| Version | Supported |
|---|---|
| 0.2.x | ✅ |
| 0.1.x | ❌ |
We take security vulnerabilities seriously. If you discover a security issue, please report it responsibly.
Please DO NOT open a public GitHub issue for security vulnerabilities.
Instead, please email us at: security@headroom.dev
Include the following information:
- Type of vulnerability (e.g., injection, data exposure, authentication bypass)
- Full path of the affected source file(s)
- Step-by-step instructions to reproduce the issue
- Proof-of-concept or exploit code (if possible)
- Impact assessment
- Acknowledgment: We will acknowledge receipt within 48 hours
- Assessment: We will assess the vulnerability and determine its severity
- Updates: We will keep you informed of our progress
- Resolution: We aim to resolve critical issues within 7 days
- Credit: With your permission, we will credit you in the security advisory
When using Headroom:
- API Keys: Never commit API keys. Use environment variables.
- Proxy Exposure: Don't expose the proxy server to the public internet without authentication
- Log Files: Be aware that request logs may contain sensitive information
- Budget Limits: Set budget limits to prevent unexpected costs
The following are in scope for security reports:
- Headroom Python package (
pip install headroom) - Headroom proxy server
- Official integrations (LangChain, MCP)
The following are out of scope:
- Third-party integrations not maintained by us
- Issues in dependencies (report these to the upstream project)
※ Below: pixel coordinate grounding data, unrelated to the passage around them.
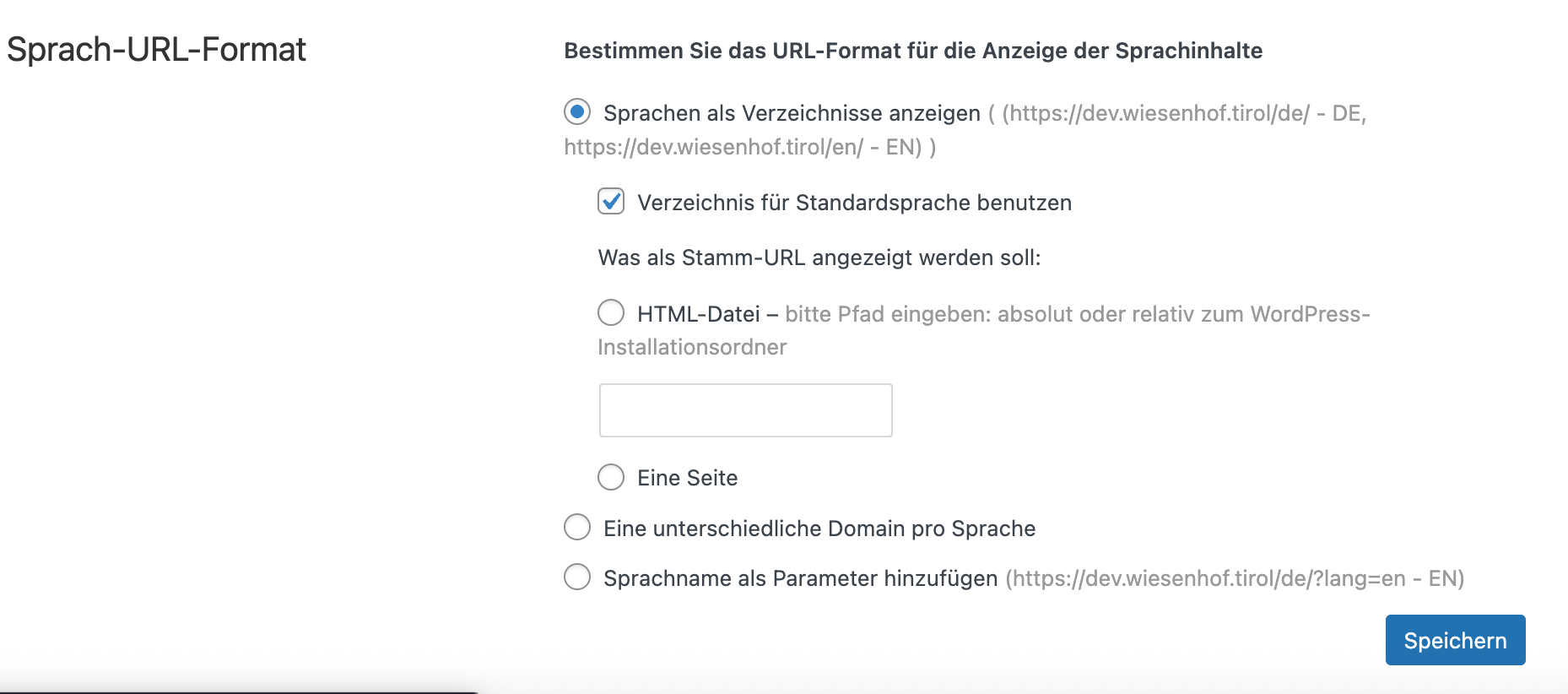
Task: Click "Was als Stamm-URL angezeigt werden soll" text
Action: [x=819, y=258]
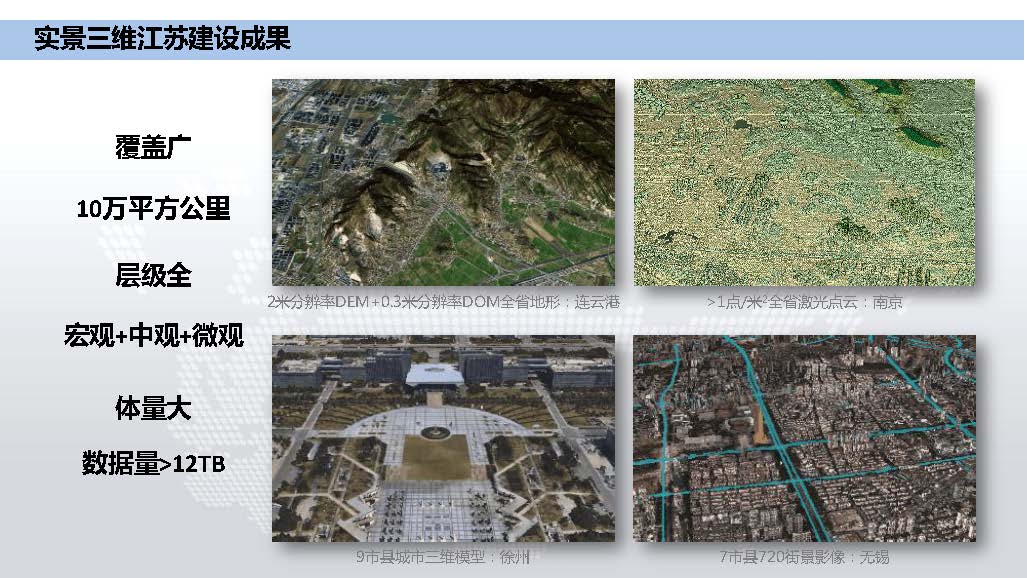Click the 9市县城市三维模型：徐州 caption

point(442,558)
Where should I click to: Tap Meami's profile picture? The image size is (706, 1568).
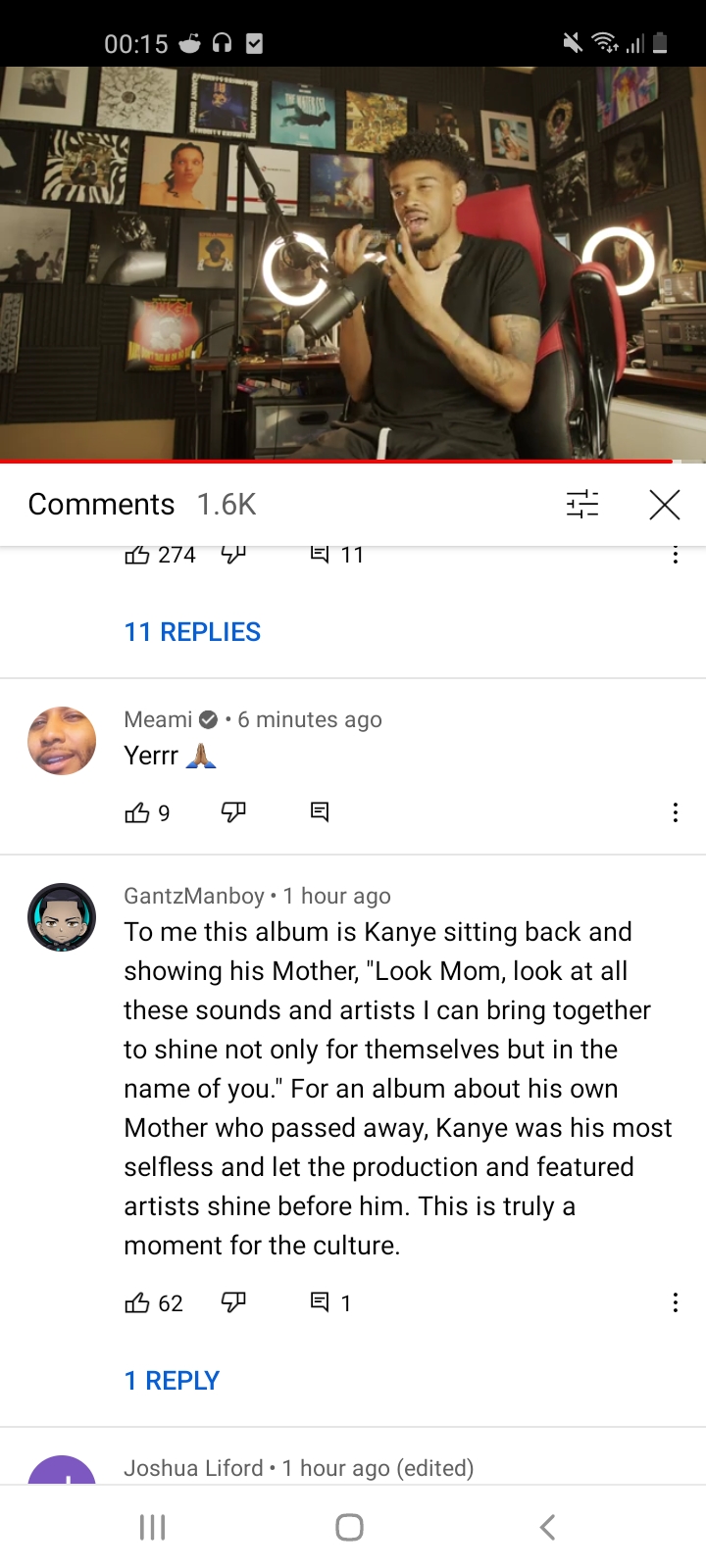click(x=61, y=740)
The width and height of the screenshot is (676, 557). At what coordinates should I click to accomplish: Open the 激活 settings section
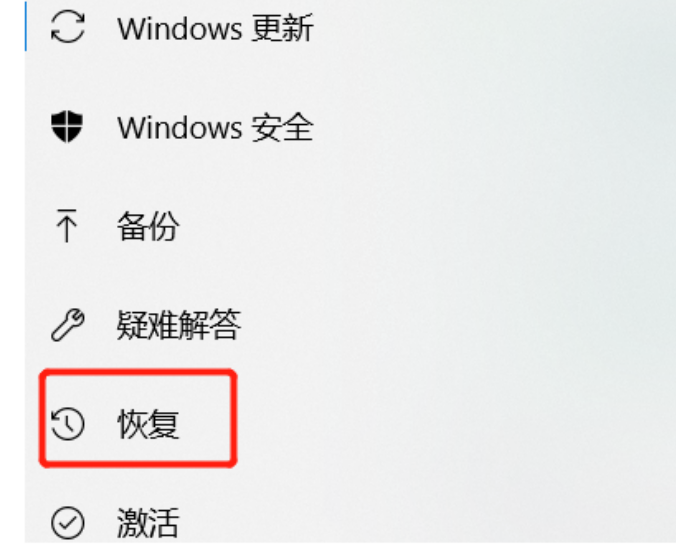click(148, 523)
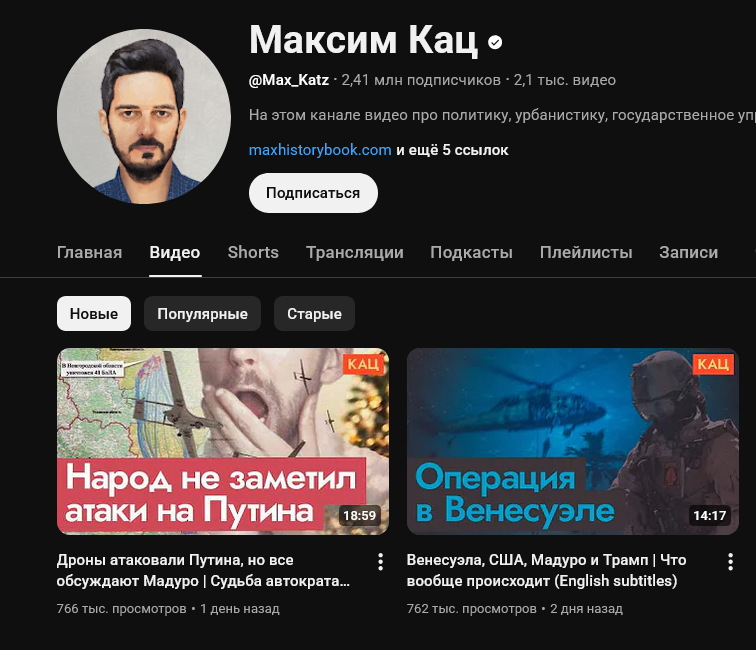The width and height of the screenshot is (756, 650).
Task: Expand 'и ещё 5 ссылок' links
Action: [452, 150]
- Social engineering attacks
Headroom includes several security features:
- No credential storage: We never store or log API keys
- Passthrough mode: Sensitive content passes through unchanged by default
- Input validation: All inputs are validated before processing
- Safe defaults: Security-conscious defaults out of the box
Thank you for helping keep Headroom and its users safe!